[Medieval People by Eileen Edna Power]@TWC D-Link bookMedieval People CHAPTER III 7/46
Byzantium was her washpot and over the Levant she had cast her shoe.
Truly her chronicler might write of her: Dalmatia, Albania, Rumania, Greece, Trebizond, Syria, Armenia, Egypt, Cyprus, Candia, Apulia, Sicily, and other countries, kingdoms and islands were the fruitful gardens, the proud castles of our people, where they found again pleasure, profit, and security....
The Venetians went about the sea, here and there and across the sea, and in all places wheresoever water runs, and bought merchandise and brought it to Venice from every side.
Then there came to Venice Germans and Bavarians, French and Lombards, Tuscans and Hungarians, and every people that lives by merchandise and they took it to their countries.
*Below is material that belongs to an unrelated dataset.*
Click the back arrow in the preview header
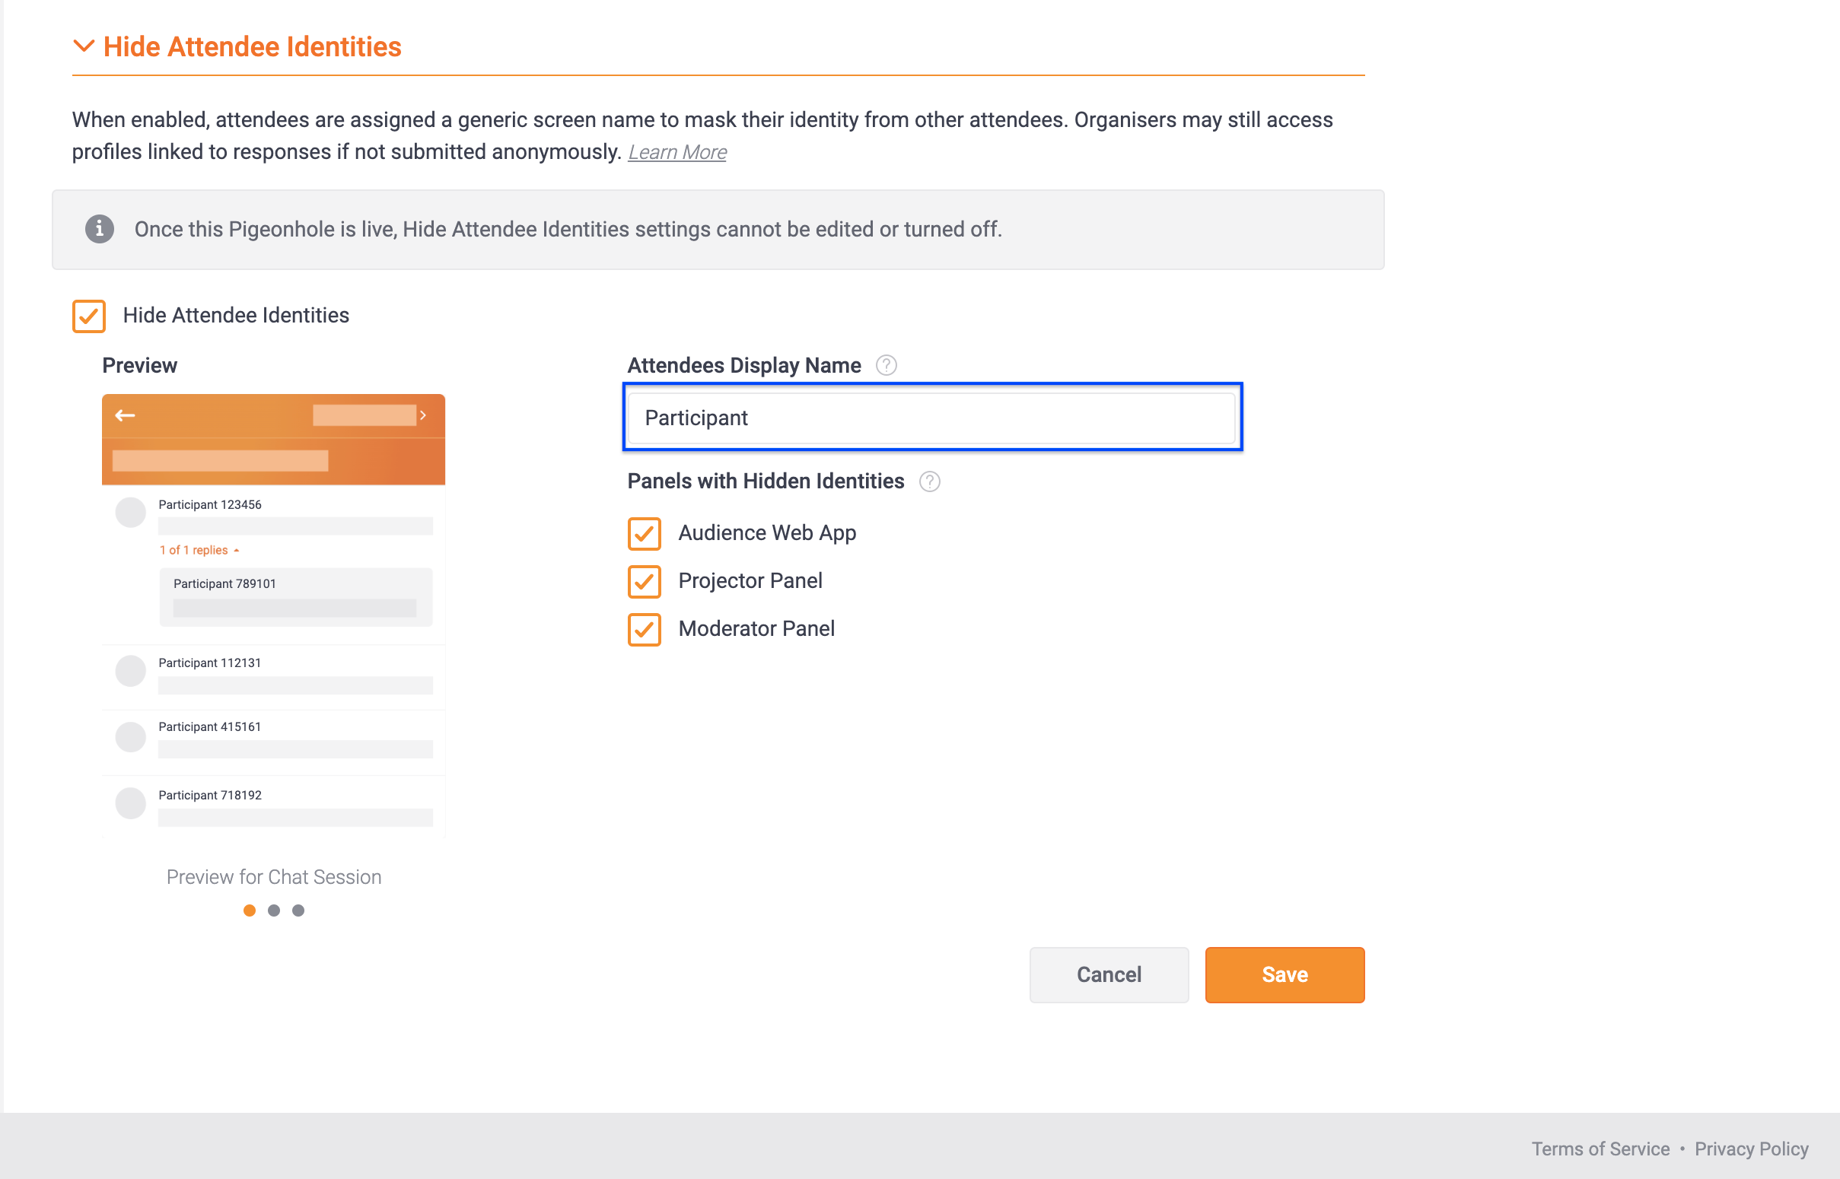The image size is (1840, 1179). (x=125, y=415)
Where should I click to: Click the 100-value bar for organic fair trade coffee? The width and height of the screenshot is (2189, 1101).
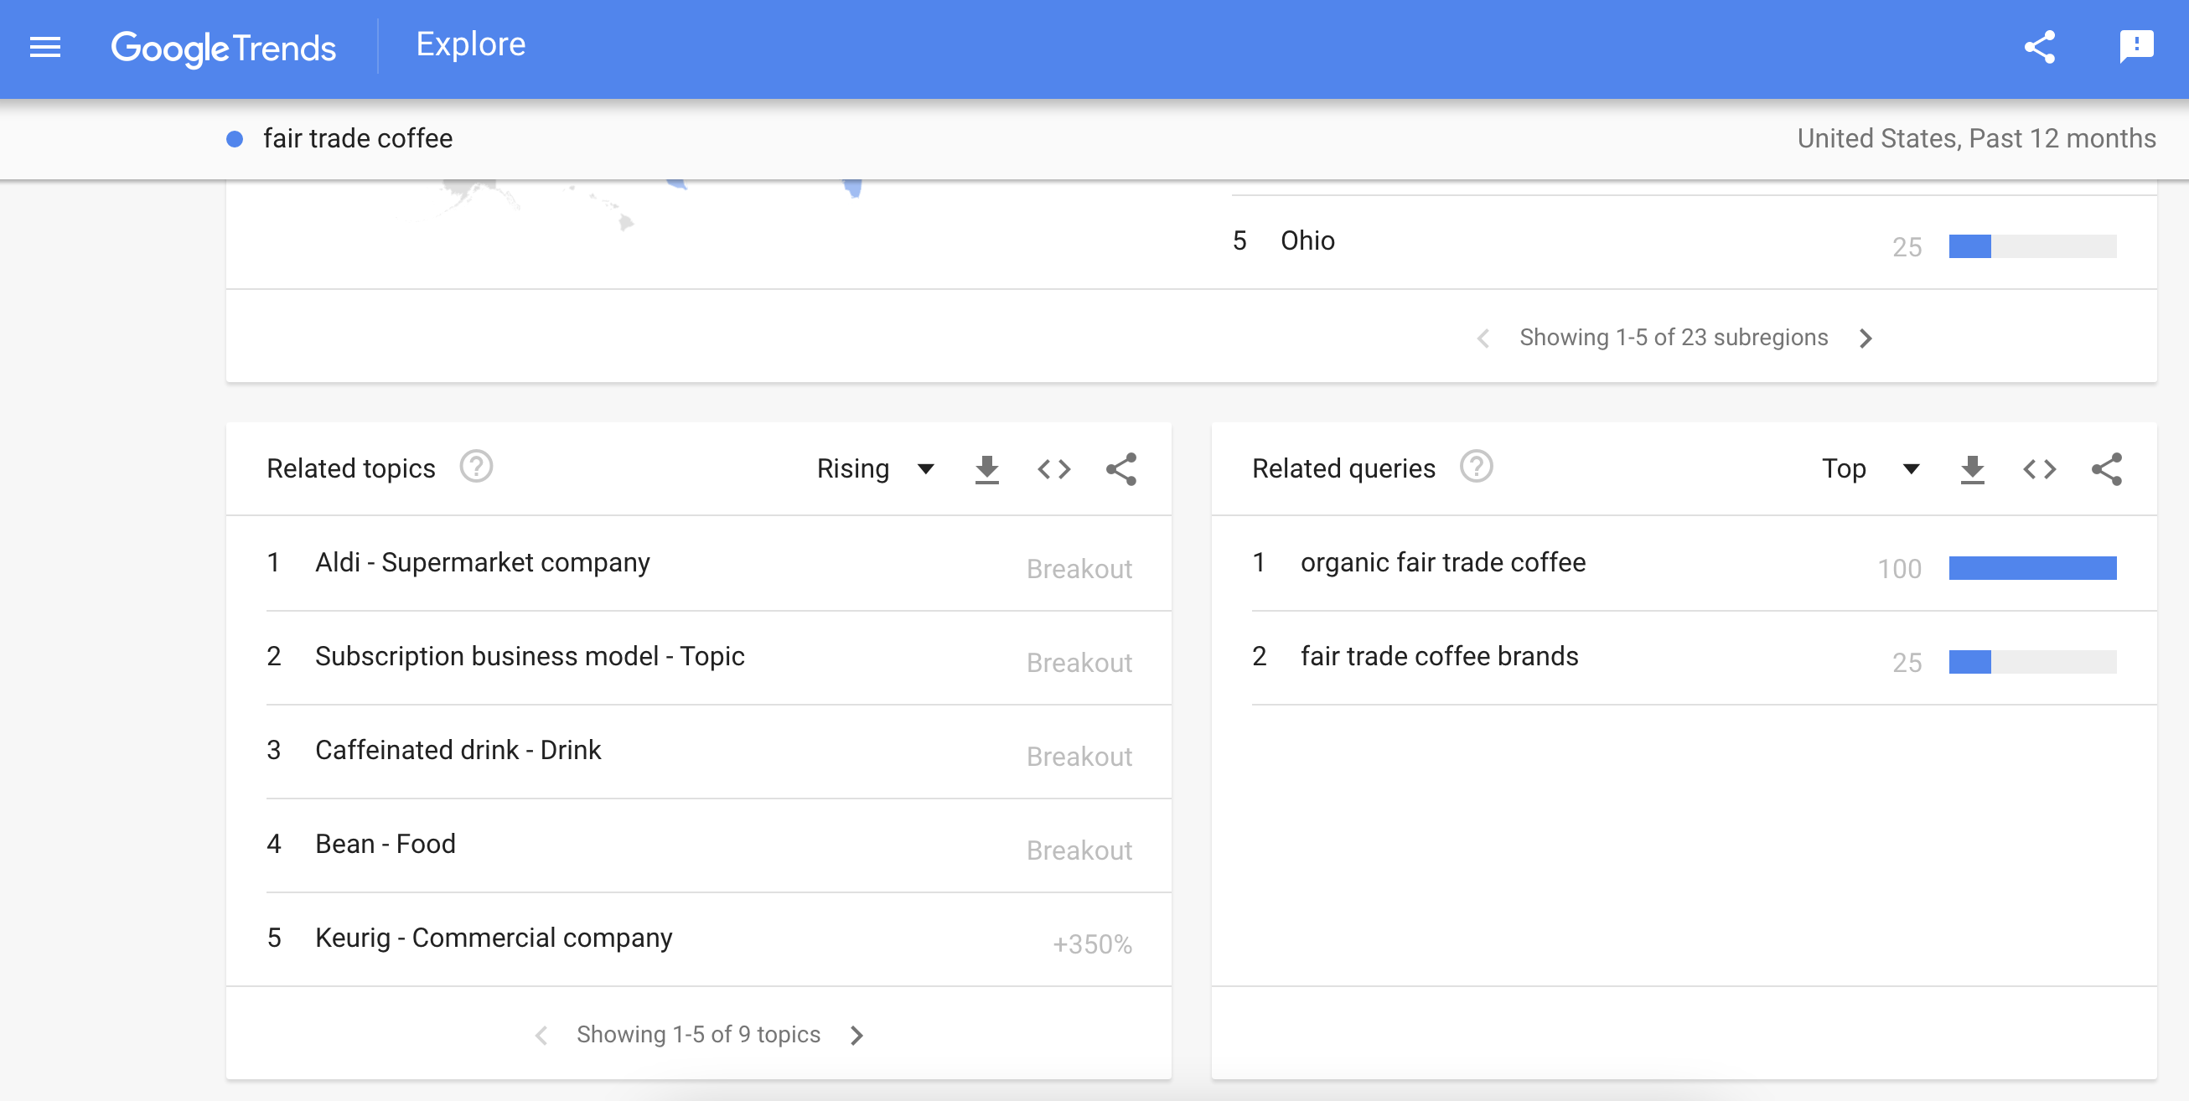[2033, 568]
Small wonder that (as a later traveller observed) the Venetians were proud of their great rule, and when a son was born to a Venetian were wont to say among themselves, 'A Signor is born into the world.' Is it not true to say that Venice was the proudest city on earth, _la noble cite que l'en apele Venise, qui est orendroit la plus bele dou siecle_ ?[6] Life was a fair and splendid thing for those merchant princes, who held the gorgeous East in fee in the year of grace 1268.
In that year traders in great stone counting-houses, lapped by the waters of the canals, were checking, book in hand, their sacks of cloves, mace and nutmegs, cinnamon and ginger from the Indies, ebony chessmen from Indo China, ambergris from Madagascar, and musk from Tibet.